Okay, shit. Billy has to concoct a response to this. But at the same time he remembers that he had a question on the table, something about Jørgen, that he never got an answer to. He could ask it again, it’s at least possible, and he knows he could follow the path of that possibility right into the future, the future where he is asking the question. He’s stoned, so he can see it, as an image. But then he sees the other possible avenue the conversation could take, hearing what Lucifer has to say, another path, and each path sends off finer path-shoots, branching into a plentitude of futures …

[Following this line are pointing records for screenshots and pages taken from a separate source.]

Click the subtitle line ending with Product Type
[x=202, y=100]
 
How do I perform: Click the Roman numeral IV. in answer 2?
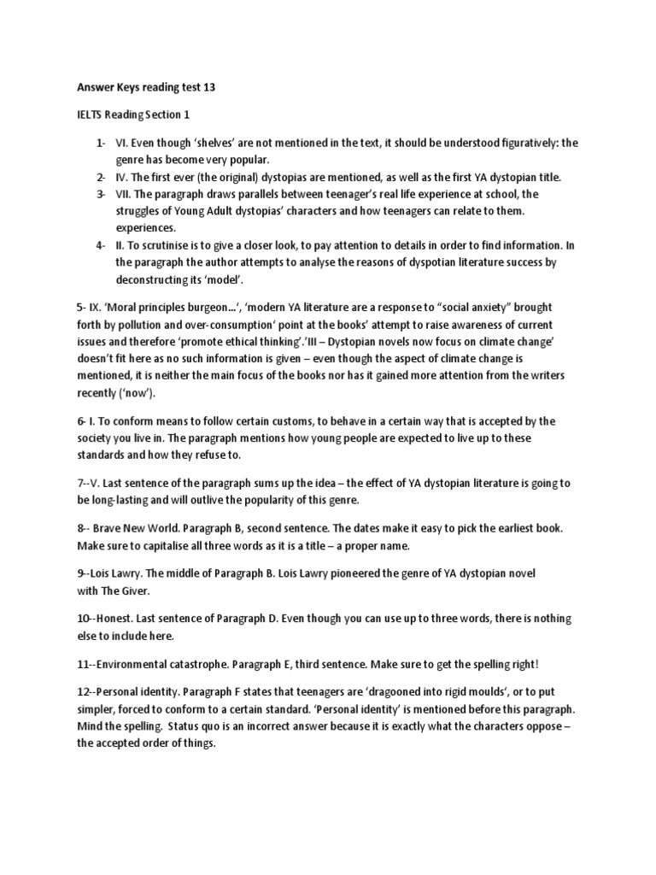[124, 177]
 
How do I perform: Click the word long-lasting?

Jesus Christ, man, focus, Billy thinks, while Lucifer begins to set up the computer. He rubs his face vigorously to clear his mind of the image of infinite fernlike branchings. Focus. The very word itself makes his mind spin off down another avenue. He’s suddenly getting contemplative and abstract, asking himself What is focus, anyway?
Focus, he remembers from somewhere — a Times Style piece? a fortune cookie? — is having the inner resolve to ask the most important question.
So what’s the most important question, when you’re making a deal with the Devil? He thinks about this for a second, and realizes that the most important question he can ask is not about Jørgen. It is not even Can you vindicate all the choices I’ve made in my entire life by the time I give my reading tomorrow? The most important question you can ask the Devil is How is this going to screw me?
Lucifer has completed booting up his ThinkPad and he appears to be launching PowerPoint.
“I have a question,” Billy says.
“Watch the presentation,” says Lucifer, through a veneer of patience that seems to be beginning to crack and peel. Billy imagines a black nebula of unearthly malice swirling behind it. “The presentation will answer many of your questions. It will also raise some new ones. I’ll be happy to address all your remaining unanswered questions at the conclusion.”
“But,” Billy says, gathering resolve. “No. I have a question.”